The first temple built in Rome by Romulus, to receive the spoils captured from Acron, King of Cænina.
"After the procession and sacrifice, Romulus built a small temple, on the top of the Capitoline Hill, to Jupiter, whom the Romans call Feretrius. For the ancient traces of it still remain, of which the longest sides are less than fifteen feet" (Dionysius, ii. 34. See Livy, i. 10).
It was enlarged A.U.C. 121 (Livy, i. 33); and was repaired by Augustus on the advice of Atticus (Nepos. See Livy, iv. 20).

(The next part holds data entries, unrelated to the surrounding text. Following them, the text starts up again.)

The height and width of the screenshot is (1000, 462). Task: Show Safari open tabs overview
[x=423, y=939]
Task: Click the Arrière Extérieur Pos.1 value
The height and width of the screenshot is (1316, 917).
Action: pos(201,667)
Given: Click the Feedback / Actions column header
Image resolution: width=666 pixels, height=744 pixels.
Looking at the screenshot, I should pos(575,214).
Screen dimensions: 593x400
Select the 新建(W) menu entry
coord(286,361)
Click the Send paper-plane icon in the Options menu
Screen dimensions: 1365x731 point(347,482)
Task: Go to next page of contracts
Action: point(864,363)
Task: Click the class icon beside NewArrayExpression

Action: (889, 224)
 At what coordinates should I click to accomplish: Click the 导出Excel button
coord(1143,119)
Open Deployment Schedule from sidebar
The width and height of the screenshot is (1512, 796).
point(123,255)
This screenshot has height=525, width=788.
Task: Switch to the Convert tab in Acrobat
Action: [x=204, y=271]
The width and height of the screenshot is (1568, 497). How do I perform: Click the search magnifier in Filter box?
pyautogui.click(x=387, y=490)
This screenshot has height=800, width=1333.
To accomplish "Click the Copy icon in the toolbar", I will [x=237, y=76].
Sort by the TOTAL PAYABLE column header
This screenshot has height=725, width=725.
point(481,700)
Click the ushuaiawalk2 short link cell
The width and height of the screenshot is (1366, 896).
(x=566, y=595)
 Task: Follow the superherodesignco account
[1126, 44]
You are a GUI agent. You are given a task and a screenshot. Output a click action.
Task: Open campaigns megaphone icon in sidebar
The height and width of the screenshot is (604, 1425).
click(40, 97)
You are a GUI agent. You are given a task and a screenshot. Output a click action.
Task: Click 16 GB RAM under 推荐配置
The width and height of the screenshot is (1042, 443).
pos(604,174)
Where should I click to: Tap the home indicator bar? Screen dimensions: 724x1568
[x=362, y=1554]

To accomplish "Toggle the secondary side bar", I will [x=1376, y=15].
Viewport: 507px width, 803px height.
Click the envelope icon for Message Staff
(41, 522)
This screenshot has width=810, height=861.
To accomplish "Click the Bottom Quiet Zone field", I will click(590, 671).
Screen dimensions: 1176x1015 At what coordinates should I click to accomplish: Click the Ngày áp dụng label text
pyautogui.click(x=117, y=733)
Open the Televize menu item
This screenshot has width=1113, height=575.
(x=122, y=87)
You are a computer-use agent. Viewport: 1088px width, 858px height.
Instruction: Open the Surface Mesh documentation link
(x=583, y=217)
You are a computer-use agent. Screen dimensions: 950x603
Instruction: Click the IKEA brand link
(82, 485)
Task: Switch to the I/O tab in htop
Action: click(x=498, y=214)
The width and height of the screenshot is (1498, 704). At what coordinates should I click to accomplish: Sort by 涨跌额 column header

Opposite the gate leading into the garden we can look over the parapet, down the scarped rock, to the base beneath, which is reached from below by taking the Via Tor dei Specchi on the right, looking towards the Capitol, and the Vicolo Rupe Tarpeia on the left. It was here that the terrible scene described in Hawthorne's "Transformation" took place.
The road leads to the New German Archæological Institute. It was about here that the messenger from Veii got into the citadel, and where the Gauls tried to do the same, when the sacred geese in Juno's temple awoke the garrison. The two bronze "geese" shown in the Hall of the Conservators are ducks.
Passing on under the archway, turn to the left; at a little distance the Via Monte Tarpeia turns off to the right—follow this; at the end, the house facing us is built up against the point of the hill used for the public executions.